Bringing you the latest in osu! development

Fixes to screen interoperability

I had a lot planned today, but ended up spending most of my time following a yellow brick road to fix a reported bug which saw the game in a state of both paused and failed… at the same time. This, as you’d expect, should not be possible!

I spent almost five hours resolving this! It involved some very complex intertwined threading logic (which unfortunately is unavoidable in this context) and saw me finding at least three vaguely related bugs in the process:

  • Game screens were handling escape keys even when they were not the active screen.
  • The actual threading issues, caused by escape key presses being handled one level higher in the draw hierarchy than expected, in tandom with audio objects (when trated as an interpolating clock source) not correctly querying a cached IsRunning value.

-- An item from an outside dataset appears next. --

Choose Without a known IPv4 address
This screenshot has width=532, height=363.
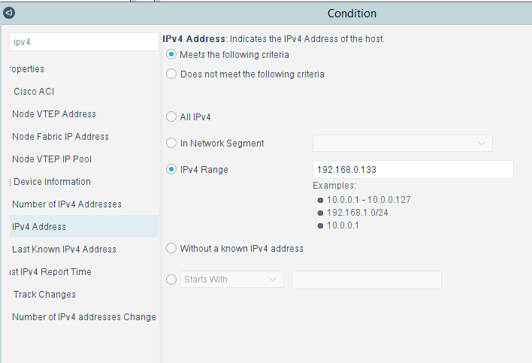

If you didn’t understand any of what I just said, don’t worry! Explaining in words is hard… this was a complex situation.

Thanks to ocboogie for helping test this and finding an easily reproducible test scenario!

Fixes to gameplay cursor positioning

Until now, the gameplay cursor would start in a default position, not correctly updating it to the user’s current cursor position until the next time the input device was moved. This is really ugly, so I spent some time figuring out how to fix it up.

For a bit of background: all of our input events are event based. This unfortunately means that we can’t get an “initial” state for new screens/objects which are created, like the Player’s HitRenderer. As a temporary solution, we added an interface called IRequireHighFrequencyMousePosition. Anything implementing this interface would be guaranteed at least one MouseMove event per frame, regardless of whether the cursor was moved or not.

Inside a Player instance, we have a nested InputManager which is used to do key mapping (keys to mouse, mouse to keys etc.) and replay handling (injecting input frames from an external source). The bug here was caused by the fact that nested InputManagers weren’t implementing this interface correctly, which meant they wouldn’t correctly propagate it down to their children.

Before:

After:

May seem insignificant, but every detail counts!

Fixes to cursor trail display

Until now, the gameplay cursor’s trail has been using the audio clock, which can lead to some unexpected results, especially after pausing or on retrying a map. I decoupled the trail from the audio clock in order to fix this, so it should behave a lot closer to how you’d expect it to, regardless of the state of audio playback.

API in the background…

Have been working with nekodex on bringing the new API up to speed so we can begin to populate more data in-game. This includes beatmap ratings, fail/retry times, user flags, personal best scores and more. We’re almost ready to set things up for testing, so stay tuned for further progress on that.

Oh and yes, these API changes will eventually be exposed for public consumption. We’re aiming to provide a much more feature rich API and address the concerns people have with the existing public API over the coming months.

No release today

While fixing the above issues was some major forward progress as far as stability is concerned, the code has not yet been reviewed so there will be no release today!